As I have no doubt that you've already hurried out to see the Watchmen, I respectfully submit some reading suggestions to follow up the experience.
First, cleanse your palate with Superman: Brainiac (by Johns and Frank). This is a straight up, mainstream, super-hero adventure. But . . . Johns captures a sense of grandeur and a depth of emotion that will catch you by surprise. He manages to capture the best of Superman, making the book feel both classic (recalling the feeling of Superman: the Movie, in particular) and completely fresh at the same time. This has got Superman and his cousin Supergirl facing a terrifying threat from long-dead Krypton in a battle which has unexpected, and tragic, repercussions. It doesn't hurt that Frank's figural work and action are about the best in modern mainstream comics. I swear, you will be able to hear Christopher Reeve speaking when you see his Superman.
Then, dip into something decidedly darker and stranger with Omega the Unknown (by Lethem and Dalrymple). Novelist Lethem updates the obscures 1970's hero with the story of an alienated teen who starts off by learning that his recently deceased parents were actually robots and ends up with a connection to one very, very unusual super-hero.
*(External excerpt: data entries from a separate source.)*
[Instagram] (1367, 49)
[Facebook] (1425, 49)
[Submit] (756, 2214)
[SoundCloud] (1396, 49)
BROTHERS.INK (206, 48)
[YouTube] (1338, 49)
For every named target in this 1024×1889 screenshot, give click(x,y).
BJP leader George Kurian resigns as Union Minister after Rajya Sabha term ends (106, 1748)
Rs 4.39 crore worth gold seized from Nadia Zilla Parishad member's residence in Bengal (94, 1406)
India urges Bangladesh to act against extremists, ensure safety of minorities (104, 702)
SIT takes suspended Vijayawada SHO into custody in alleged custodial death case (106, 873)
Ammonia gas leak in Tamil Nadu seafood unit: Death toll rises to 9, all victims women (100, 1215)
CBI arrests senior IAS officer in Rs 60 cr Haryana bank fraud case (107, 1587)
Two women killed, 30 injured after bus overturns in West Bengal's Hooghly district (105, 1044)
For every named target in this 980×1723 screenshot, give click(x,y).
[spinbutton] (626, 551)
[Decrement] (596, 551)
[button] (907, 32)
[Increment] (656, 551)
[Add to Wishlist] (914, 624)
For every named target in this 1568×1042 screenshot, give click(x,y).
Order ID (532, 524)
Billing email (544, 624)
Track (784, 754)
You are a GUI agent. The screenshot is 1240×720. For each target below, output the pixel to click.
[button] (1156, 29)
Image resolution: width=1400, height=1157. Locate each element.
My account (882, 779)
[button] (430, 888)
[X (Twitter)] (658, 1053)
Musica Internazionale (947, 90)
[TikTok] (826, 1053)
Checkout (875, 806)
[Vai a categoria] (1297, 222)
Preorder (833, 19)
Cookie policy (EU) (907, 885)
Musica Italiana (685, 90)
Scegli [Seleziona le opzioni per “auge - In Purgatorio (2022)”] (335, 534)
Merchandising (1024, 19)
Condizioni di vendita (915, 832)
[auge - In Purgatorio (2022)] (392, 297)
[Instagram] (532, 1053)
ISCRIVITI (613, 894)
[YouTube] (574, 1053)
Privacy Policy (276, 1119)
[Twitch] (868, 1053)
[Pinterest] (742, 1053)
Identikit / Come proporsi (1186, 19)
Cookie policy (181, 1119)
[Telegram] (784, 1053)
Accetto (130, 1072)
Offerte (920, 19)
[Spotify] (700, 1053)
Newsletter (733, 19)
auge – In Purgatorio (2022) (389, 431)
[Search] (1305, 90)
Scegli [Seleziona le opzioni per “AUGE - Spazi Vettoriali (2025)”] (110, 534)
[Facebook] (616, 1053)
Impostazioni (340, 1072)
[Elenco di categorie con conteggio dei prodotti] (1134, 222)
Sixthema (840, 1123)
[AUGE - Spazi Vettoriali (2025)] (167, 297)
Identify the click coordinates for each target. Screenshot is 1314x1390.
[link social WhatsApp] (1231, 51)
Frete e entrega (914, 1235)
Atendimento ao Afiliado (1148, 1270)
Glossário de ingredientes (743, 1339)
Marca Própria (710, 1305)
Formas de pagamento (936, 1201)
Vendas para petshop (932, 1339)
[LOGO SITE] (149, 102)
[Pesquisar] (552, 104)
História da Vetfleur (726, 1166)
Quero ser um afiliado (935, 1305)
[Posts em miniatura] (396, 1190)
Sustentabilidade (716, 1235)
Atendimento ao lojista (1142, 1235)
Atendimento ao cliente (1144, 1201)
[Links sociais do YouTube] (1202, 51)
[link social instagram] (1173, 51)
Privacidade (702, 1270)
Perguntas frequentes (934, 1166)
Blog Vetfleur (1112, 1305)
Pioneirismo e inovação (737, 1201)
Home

Intelligent, disturbing and filled with characters that are complex in both motive and morality, Omega is one of Watchmen's worthy successors.
Finally, if the movie has prompted you to take a look back at your much-thumbed or brand new copy of Watchmen, here's something you might not have noticed. Chapter 5 ("Fearful Symmetry") is perfectly visually symmetrical. The first page composition and color scheme matches that of the last page exactly. The second page matches the second to last, and so on, right to a dramatic meeting right in the middle. Just one more way that Watchmen used the sequential art form like nothing before it ever had.
Hopefully, this will keep you until you head back to the theater for a second viewing.